The performance of an algorithm (also called a policy) is defined as the value of the final prize, minus the sum of all inspection costs. So if we define two indicator random variables:

• $I_i = 1$ if box $i$ is ever opened, $0$ otherwise.
• $A_i = 1$ if prize $i$ is selected, $0$ otherwise.
then the performance of a policy is $\text{performance} = \sum_i \left[A_i v_i - I_i c_i\right]$ and the goal is to maximize expected performance.

One might expect this problem to be computationally difficult. The optimal policy must specify the first box to open; then conditioned on any possible prize value found inside, which box to open next; and so on. A priori, there is no reason to expect to be able to even write down such a policy concisely.

Miraculously, however, there is (as Weitzman showed) a simple "index-based" optimal policy. This can actually be viewed as a special case of the independently-discovered Gittins index theorem. Here I describe a proof, with an associated "investment" story, from my paper with Bobby Kleinberg and Glen Weyl.

## The proof

Let me actually start by just giving you the optimal policy and proof, to keep it short and contained. Then we'll tell a story that gives the proof more substance.

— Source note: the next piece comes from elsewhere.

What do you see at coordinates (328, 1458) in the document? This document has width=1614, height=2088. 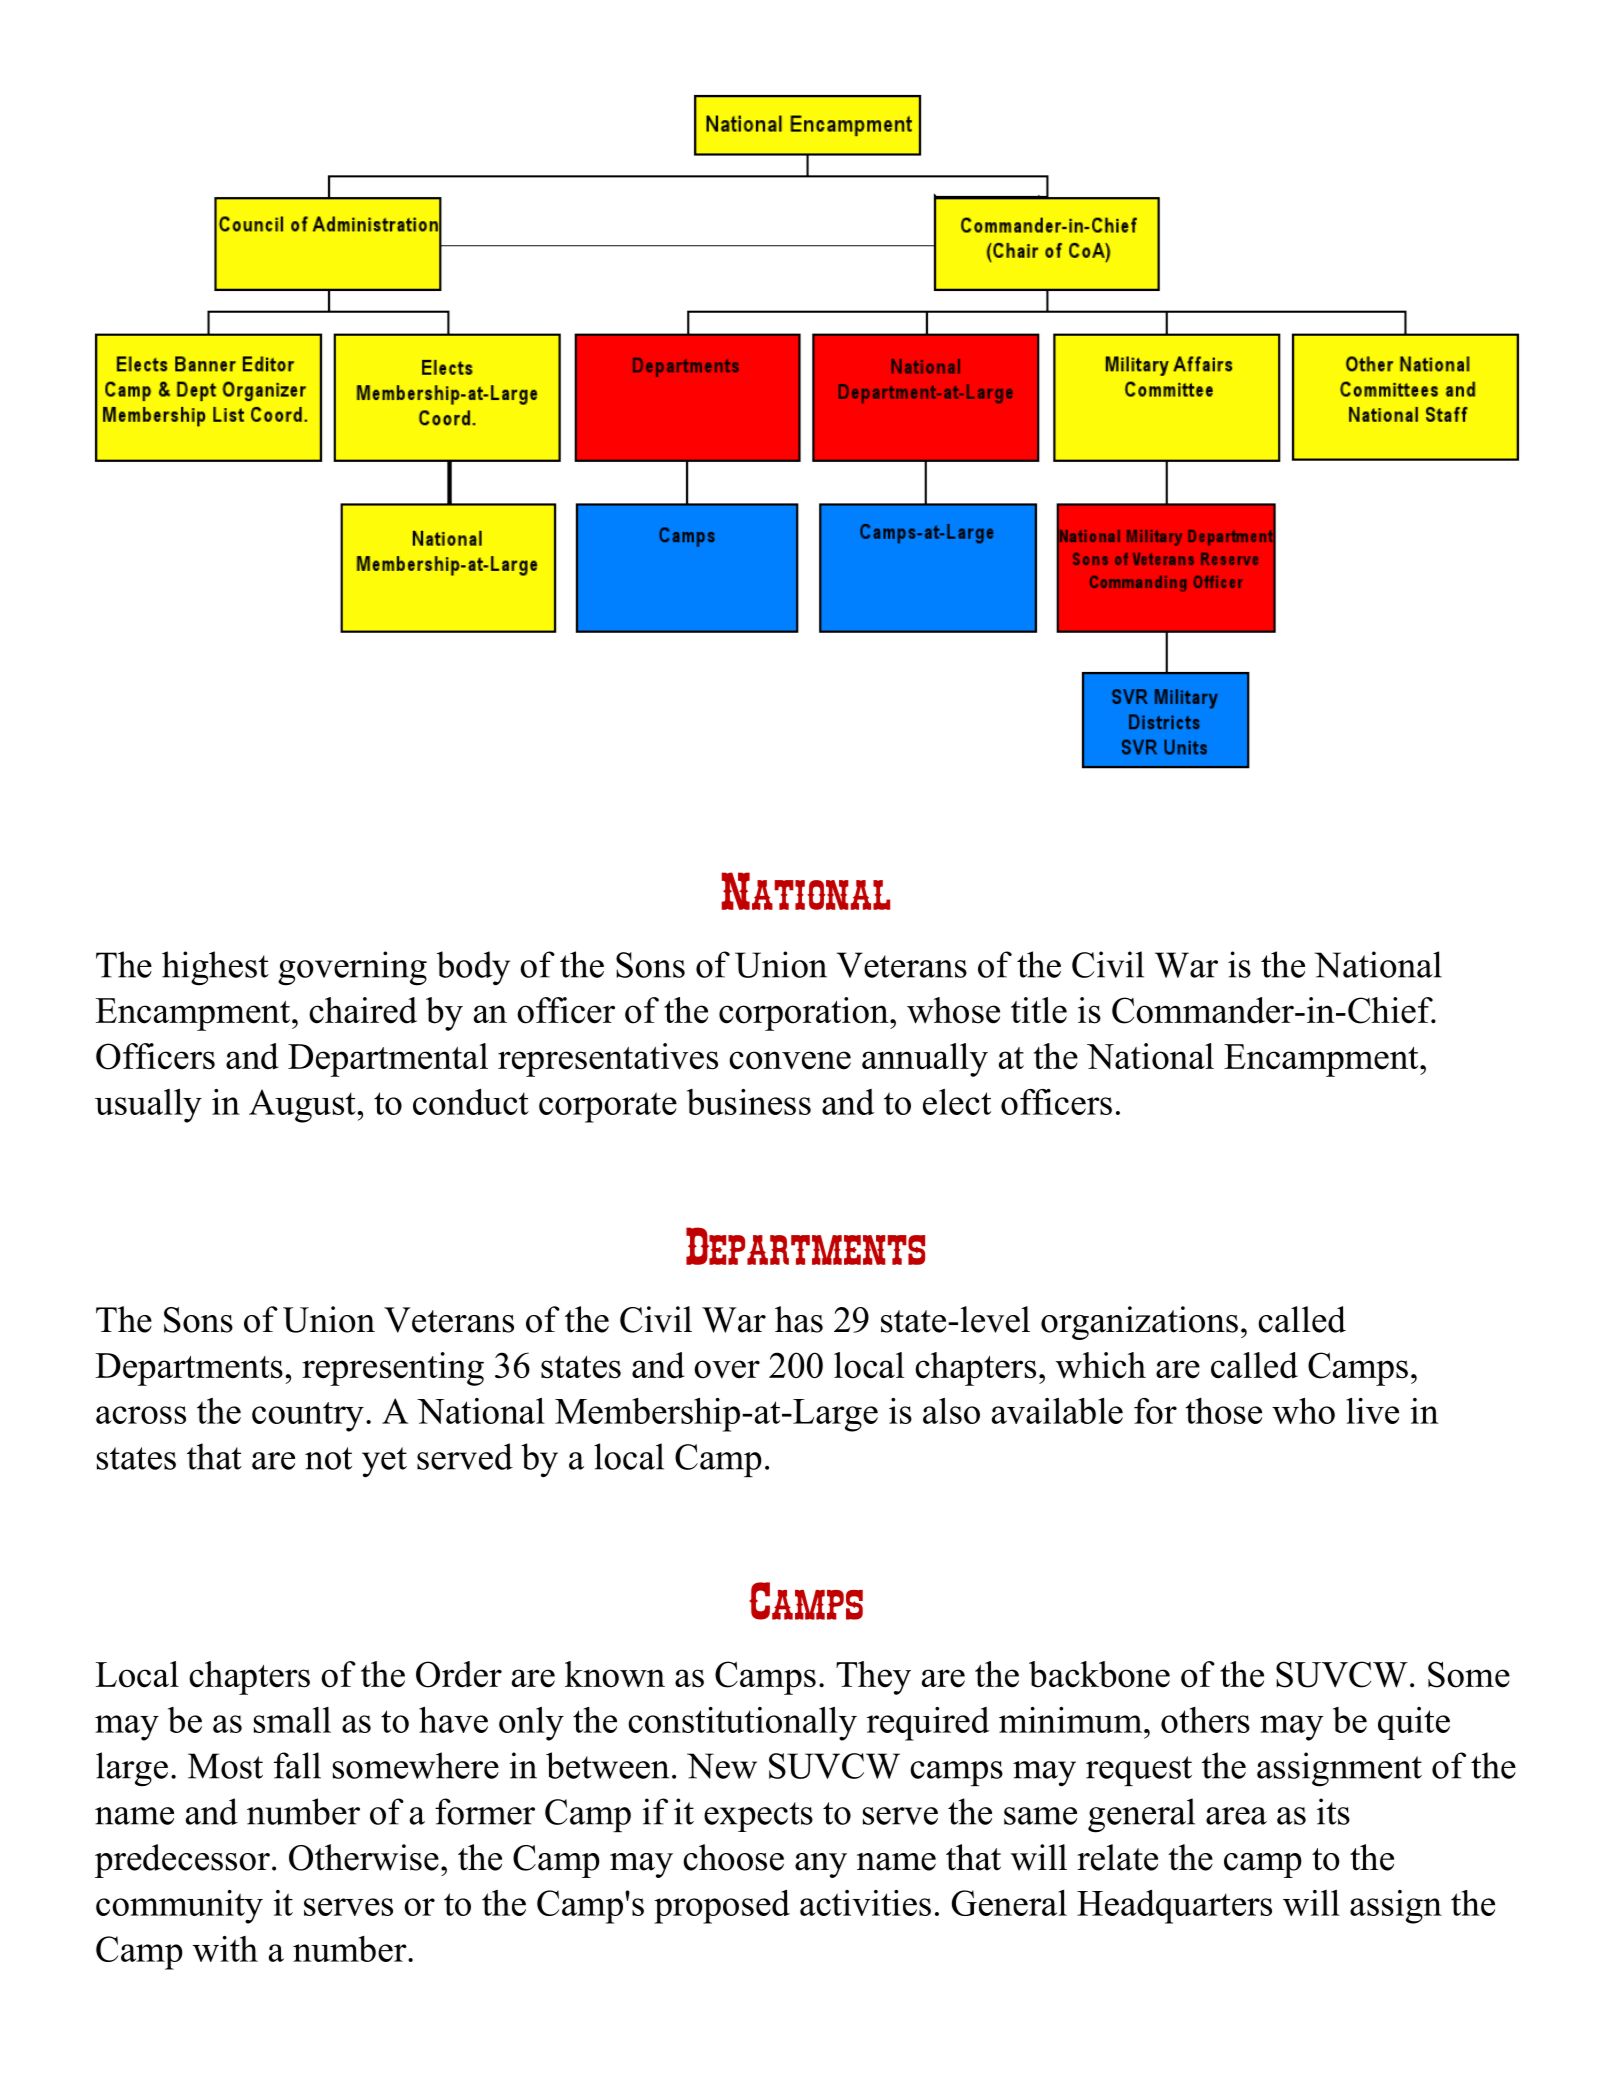 I see `not` at bounding box center [328, 1458].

For each box $i$, split the value $v_i$ into two parts: a capped value and a bonus. Given a "cap" $\sigma_i$ (chosen next), we let $v_i = \kappa_i + b_i$ where

• if $v_i \gt \sigma_i$, then the capped value $\kappa_i = \sigma_i$ and the bonus $b_i = v_i - \sigma_i$.
• if $v_i \leq \sigma_i$, then $\kappa_i = v_i$ and $b_i = 0$ (no bonus).
Define the fair cap $\sigma_i$ to be the value satisfying (remember $c_i$ is the cost of opening) $c_i = \mathbb{E} b_i .$ where the expectation is over the value $v_i \sim D_i$.

We say the policy claims above the cap if, whenever box $i$ is opened (that is, $I_i=1$) and the value exceeds its cap (that is, $b_i \gt 0$), box $i$ is selected (that is, $A_i = 1$).

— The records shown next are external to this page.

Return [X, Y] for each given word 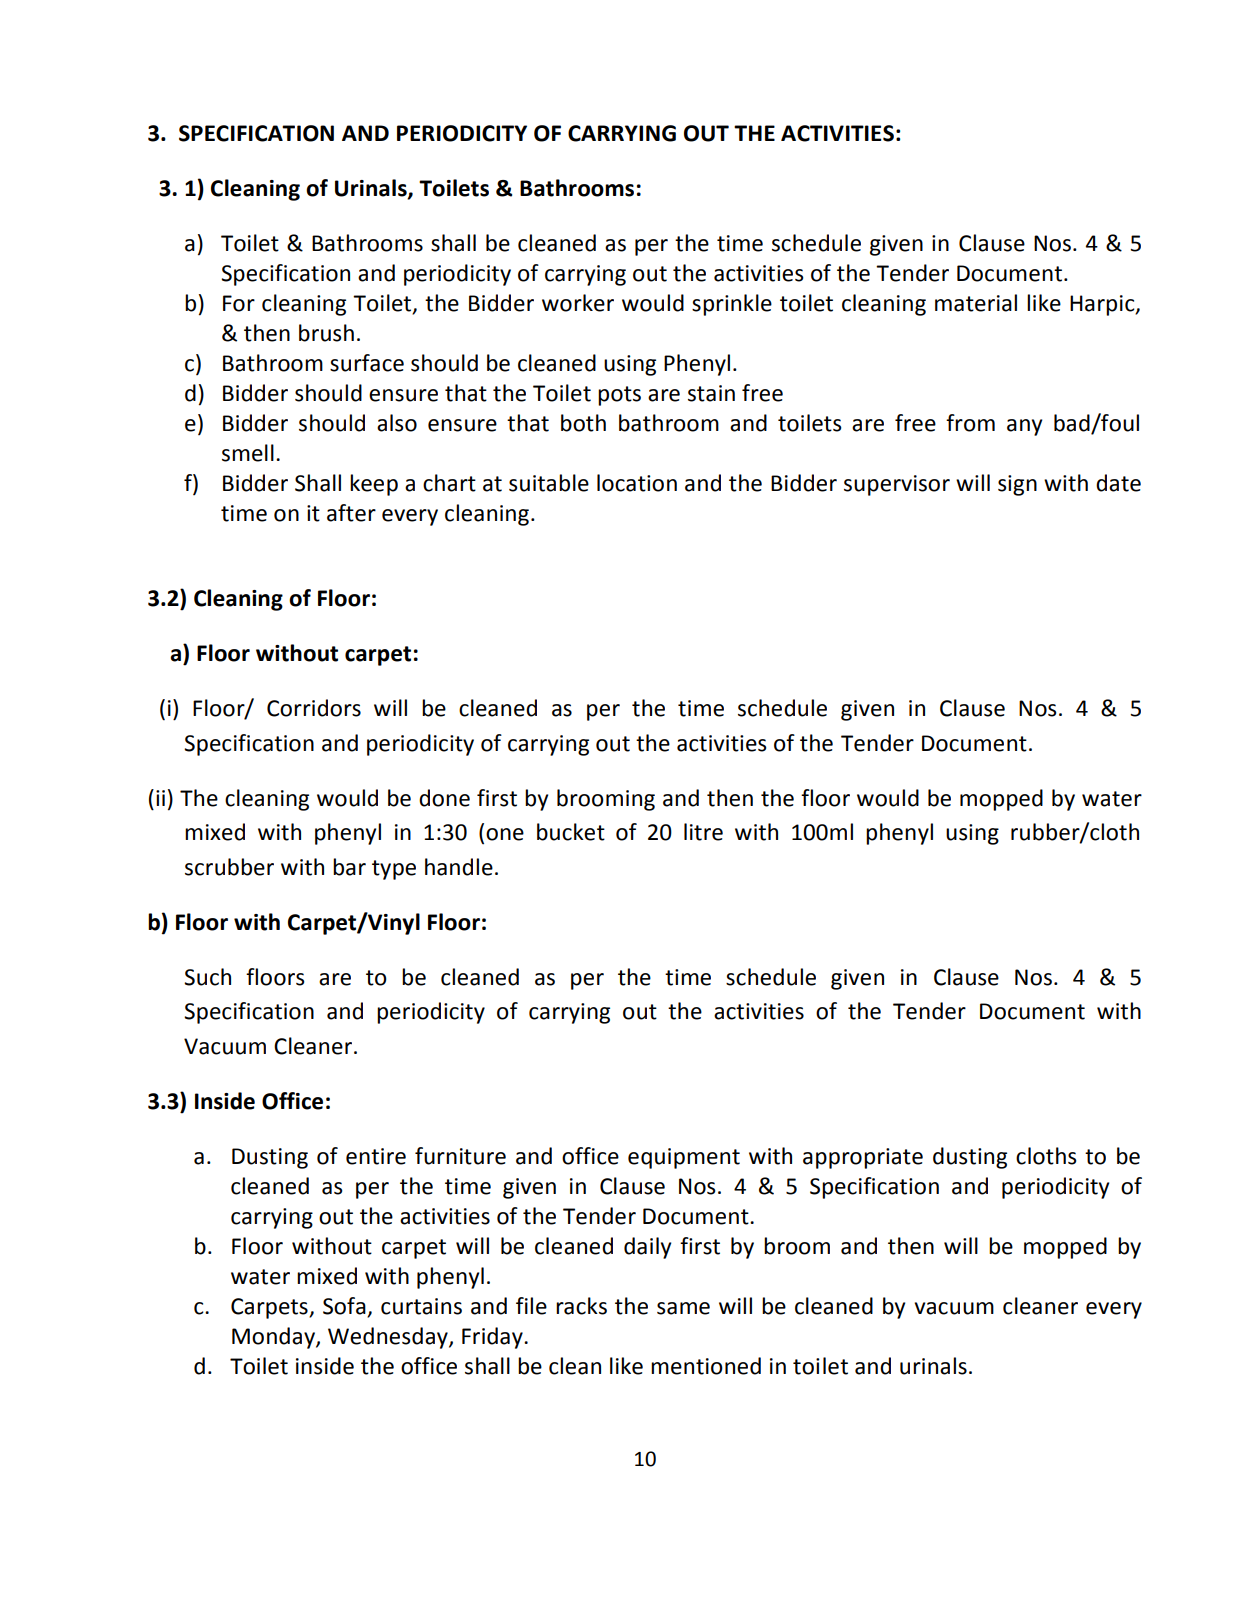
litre [703, 832]
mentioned [706, 1366]
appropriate [863, 1158]
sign [1017, 485]
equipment [684, 1158]
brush [326, 333]
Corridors [314, 708]
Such [207, 977]
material [976, 303]
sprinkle [732, 305]
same [683, 1308]
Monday [274, 1338]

Lemma (Cap Lemma). For any policy, its expected performance is upper-bounded by the expected capped value it obtains: $\mathbb{E} \text{performance} \leq \sum_i \mathbb{E} A_i \kappa_i$ with equality if and only if the policy claims above the cap.

Proof. \begin{align} \mathbb{E} \text{performance} &= \sum_i \mathbb{E} \left[A_i v_i - I_i c_i\right] \\ &= \sum_i \mathbb{E} \left[A_i (\kappa_i + b_i) - I_i \mathbb{E} b_i \right] \end{align} by definition of the cap and bonus. Now, the decision to inspect, $I_i$, can only depend on information that is independent of the prize's value (which determines the bonus). So $\mathbb{E} I_i \mathbb{E} b_i = \mathbb{E} I_i b_i$, and rearranging, \begin{align} \mathbb{E} \text{performance} &= \sum_i \mathbb{E} \left[ A_i \kappa_i - (I_i - A_i)b_i \right] \\ &\leq \sum_i \mathbb{E} A_i \kappa_i \end{align} because $b_i \geq 0$ and $A_i \leq I_i$: one can only acquire a prize after opening the box. Furthermore, we have equality iff $(I_i - A_i)b_i = 0$ always, in other words, $b_i \gt 0 \implies A_i = I_i$, i.e. the policy claims above the cap. $\square$

Note the lemma applies to both good and bad policies. For example, the policy that opens no boxes and takes home no prize does satisfy the claim-above-the-cap condition; its expected performance exactly equals the expected capped value it obtains, which is zero.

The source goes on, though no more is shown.